— What this task involves —
From the material that follows, please give the number of lines containing the string "Start", and that number alone.

##########

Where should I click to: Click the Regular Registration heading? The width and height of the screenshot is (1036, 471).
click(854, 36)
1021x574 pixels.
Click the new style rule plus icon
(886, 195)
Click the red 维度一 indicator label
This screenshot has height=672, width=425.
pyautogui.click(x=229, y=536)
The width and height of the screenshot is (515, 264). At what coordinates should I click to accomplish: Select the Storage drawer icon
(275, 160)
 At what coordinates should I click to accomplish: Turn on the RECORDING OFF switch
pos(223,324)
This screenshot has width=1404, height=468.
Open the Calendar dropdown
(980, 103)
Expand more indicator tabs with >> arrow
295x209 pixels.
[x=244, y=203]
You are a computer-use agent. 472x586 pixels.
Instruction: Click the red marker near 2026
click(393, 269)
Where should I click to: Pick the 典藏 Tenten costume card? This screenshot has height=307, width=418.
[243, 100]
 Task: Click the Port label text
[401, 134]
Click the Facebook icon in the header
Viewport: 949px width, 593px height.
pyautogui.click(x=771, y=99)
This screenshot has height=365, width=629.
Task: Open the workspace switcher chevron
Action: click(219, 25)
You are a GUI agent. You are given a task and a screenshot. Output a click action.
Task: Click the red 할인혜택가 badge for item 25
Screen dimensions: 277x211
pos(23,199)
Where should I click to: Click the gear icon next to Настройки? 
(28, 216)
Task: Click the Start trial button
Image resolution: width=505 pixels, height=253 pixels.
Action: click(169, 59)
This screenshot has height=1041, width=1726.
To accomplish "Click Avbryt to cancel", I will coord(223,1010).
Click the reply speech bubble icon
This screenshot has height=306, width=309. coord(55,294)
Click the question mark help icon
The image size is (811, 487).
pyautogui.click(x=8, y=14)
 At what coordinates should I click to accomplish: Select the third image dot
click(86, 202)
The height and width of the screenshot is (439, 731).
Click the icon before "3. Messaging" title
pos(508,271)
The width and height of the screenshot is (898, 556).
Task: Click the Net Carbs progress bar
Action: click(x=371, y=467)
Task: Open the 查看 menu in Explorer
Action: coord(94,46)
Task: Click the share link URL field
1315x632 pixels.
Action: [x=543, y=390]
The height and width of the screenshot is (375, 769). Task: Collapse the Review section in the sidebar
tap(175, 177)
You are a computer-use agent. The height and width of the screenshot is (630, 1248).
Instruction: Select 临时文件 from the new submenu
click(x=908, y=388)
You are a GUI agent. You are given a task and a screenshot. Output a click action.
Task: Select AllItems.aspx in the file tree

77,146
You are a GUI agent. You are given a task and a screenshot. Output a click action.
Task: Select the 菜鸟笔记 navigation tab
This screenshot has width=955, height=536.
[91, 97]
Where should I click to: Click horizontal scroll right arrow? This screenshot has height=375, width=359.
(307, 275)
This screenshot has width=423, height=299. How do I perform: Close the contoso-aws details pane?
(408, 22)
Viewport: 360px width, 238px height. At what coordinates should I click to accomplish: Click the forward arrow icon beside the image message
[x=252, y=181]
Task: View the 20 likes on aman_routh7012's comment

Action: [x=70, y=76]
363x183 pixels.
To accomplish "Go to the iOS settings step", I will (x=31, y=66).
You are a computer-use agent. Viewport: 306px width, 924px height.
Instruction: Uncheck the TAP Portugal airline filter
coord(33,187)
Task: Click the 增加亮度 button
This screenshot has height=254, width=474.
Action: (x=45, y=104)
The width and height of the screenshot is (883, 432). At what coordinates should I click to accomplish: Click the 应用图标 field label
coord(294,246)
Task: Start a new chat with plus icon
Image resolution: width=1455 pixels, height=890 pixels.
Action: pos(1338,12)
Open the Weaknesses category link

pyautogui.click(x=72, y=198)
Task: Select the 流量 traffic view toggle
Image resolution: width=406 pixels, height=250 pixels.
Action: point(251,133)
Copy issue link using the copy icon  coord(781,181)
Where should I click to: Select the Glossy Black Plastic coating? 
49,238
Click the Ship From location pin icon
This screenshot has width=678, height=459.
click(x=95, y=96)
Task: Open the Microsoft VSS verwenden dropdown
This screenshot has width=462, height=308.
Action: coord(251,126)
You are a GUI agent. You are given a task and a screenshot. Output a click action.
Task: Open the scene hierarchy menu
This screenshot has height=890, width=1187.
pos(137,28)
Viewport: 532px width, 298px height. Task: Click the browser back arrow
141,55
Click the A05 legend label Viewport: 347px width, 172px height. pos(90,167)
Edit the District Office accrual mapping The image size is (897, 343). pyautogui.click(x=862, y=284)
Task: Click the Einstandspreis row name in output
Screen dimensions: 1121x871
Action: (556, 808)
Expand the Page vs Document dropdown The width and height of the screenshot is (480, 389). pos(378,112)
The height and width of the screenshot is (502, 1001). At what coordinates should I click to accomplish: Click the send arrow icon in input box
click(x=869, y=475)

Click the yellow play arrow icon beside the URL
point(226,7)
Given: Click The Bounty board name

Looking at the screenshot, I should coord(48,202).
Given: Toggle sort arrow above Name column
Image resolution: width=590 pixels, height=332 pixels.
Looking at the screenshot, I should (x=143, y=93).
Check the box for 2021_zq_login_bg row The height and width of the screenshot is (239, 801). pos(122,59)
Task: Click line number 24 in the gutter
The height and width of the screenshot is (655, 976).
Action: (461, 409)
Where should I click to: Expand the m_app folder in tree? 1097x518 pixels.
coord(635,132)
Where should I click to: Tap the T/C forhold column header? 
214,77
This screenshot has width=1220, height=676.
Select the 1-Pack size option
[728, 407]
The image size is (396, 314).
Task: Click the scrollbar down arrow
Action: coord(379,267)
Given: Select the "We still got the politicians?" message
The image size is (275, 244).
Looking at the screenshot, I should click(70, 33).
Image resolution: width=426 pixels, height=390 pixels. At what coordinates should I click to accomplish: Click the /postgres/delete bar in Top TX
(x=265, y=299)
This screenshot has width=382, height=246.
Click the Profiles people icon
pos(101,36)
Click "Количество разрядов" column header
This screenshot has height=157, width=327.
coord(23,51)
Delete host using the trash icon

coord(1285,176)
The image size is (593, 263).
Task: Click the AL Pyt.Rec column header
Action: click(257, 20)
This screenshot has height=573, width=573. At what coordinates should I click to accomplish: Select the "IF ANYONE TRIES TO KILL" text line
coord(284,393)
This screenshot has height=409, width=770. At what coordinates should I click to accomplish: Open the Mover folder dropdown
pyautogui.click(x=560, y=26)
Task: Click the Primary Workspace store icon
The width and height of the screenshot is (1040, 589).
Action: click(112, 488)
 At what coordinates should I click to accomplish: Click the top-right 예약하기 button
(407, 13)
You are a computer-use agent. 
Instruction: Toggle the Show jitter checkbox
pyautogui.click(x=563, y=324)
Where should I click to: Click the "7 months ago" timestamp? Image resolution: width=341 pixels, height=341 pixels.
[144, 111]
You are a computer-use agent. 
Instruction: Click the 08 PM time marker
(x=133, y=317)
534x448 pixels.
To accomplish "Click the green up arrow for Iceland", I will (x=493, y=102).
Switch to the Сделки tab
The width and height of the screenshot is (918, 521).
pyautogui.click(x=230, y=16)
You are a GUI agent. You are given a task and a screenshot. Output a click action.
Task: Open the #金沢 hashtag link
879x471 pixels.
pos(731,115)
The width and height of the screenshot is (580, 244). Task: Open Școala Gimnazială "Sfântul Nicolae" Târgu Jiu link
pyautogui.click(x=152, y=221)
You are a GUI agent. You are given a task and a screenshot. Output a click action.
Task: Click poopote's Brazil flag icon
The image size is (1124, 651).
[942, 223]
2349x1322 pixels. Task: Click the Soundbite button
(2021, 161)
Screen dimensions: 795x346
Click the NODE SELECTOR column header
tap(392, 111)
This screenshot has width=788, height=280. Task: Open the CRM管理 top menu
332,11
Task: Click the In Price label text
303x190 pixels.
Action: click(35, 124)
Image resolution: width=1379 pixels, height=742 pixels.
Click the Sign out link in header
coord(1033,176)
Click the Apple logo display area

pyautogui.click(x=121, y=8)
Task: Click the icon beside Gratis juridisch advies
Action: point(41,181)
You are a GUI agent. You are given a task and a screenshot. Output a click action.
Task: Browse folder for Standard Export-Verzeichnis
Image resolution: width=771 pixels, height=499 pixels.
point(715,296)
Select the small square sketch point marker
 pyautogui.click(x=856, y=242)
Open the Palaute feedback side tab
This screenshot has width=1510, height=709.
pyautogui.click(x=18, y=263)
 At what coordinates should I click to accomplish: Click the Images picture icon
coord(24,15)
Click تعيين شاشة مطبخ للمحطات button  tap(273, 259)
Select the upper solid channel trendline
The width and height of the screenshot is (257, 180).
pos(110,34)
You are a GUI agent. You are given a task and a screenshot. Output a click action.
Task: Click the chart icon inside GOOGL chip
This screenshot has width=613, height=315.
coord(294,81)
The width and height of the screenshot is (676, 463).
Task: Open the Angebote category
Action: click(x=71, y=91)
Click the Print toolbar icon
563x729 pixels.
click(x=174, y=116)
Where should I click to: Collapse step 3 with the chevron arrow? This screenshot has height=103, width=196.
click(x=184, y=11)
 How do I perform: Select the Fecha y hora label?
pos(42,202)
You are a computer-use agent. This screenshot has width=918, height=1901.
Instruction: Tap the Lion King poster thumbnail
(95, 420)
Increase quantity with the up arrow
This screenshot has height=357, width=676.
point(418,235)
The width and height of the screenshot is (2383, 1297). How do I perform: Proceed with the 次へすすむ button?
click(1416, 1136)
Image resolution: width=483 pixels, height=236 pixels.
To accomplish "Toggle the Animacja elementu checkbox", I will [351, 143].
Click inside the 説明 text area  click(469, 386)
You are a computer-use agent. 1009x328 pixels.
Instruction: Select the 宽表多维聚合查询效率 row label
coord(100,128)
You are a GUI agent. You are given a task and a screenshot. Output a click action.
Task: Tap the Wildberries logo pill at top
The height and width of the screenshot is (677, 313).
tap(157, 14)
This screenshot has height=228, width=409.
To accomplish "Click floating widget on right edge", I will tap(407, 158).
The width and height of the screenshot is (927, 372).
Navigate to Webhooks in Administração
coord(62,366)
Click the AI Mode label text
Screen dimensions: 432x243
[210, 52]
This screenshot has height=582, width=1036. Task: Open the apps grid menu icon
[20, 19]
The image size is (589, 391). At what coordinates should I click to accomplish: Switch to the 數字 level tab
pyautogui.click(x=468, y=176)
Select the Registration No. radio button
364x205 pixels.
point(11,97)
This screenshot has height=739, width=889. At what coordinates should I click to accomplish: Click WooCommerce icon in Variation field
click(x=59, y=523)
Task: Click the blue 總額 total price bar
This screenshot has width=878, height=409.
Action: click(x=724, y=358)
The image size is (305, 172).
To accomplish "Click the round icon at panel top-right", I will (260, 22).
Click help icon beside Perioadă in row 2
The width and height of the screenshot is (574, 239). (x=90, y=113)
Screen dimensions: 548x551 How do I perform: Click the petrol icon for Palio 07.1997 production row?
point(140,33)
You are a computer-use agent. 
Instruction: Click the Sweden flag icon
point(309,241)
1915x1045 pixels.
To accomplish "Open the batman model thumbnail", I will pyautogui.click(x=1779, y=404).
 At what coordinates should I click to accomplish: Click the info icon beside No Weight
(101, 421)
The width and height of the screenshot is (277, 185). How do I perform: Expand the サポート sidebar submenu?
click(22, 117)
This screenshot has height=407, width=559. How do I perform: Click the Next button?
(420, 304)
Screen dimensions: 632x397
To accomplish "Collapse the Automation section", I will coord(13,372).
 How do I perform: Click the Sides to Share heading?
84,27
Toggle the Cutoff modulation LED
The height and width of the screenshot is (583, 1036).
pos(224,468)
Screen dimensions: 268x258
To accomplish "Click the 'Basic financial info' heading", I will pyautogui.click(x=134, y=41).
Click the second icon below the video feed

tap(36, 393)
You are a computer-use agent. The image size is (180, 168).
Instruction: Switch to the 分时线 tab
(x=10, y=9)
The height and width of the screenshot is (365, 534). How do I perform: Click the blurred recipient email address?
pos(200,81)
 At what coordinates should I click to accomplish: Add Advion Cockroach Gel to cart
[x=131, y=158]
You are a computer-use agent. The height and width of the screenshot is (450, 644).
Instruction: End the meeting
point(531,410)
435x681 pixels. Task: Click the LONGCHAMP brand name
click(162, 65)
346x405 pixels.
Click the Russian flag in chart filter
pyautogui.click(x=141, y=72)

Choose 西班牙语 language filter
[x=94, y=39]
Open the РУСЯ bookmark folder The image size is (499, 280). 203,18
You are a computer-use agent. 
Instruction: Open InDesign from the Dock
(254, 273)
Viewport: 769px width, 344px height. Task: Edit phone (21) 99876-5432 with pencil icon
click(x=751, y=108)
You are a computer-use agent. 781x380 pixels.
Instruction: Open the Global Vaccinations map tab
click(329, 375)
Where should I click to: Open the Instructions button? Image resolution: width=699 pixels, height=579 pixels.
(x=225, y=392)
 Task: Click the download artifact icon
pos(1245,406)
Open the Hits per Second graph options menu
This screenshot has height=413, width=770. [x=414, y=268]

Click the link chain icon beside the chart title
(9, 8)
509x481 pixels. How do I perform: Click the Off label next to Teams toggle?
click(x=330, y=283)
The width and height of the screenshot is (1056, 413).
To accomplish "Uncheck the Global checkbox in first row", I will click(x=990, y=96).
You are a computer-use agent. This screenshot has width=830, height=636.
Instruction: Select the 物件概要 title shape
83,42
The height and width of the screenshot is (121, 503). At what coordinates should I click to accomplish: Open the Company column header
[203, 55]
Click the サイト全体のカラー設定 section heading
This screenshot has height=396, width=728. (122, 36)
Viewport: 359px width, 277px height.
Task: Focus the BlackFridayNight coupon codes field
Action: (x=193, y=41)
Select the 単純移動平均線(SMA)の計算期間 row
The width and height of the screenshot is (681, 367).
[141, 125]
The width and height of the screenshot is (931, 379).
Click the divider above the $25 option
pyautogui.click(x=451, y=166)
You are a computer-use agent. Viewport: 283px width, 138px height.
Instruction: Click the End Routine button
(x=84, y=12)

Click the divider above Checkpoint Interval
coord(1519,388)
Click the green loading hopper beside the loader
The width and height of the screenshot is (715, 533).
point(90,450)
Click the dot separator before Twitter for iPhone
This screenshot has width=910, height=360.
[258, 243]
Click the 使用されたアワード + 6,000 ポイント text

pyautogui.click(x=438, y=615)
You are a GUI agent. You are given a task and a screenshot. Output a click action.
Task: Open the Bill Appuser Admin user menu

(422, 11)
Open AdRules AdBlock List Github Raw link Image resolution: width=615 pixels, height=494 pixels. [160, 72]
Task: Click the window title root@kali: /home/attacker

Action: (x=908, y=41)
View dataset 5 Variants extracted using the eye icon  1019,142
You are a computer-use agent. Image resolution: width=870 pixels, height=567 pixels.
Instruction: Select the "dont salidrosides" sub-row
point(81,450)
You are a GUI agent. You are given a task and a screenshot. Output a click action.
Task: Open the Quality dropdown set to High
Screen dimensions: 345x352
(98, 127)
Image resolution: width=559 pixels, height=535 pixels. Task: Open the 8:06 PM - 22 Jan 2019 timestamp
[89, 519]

##########

— Expected output —
2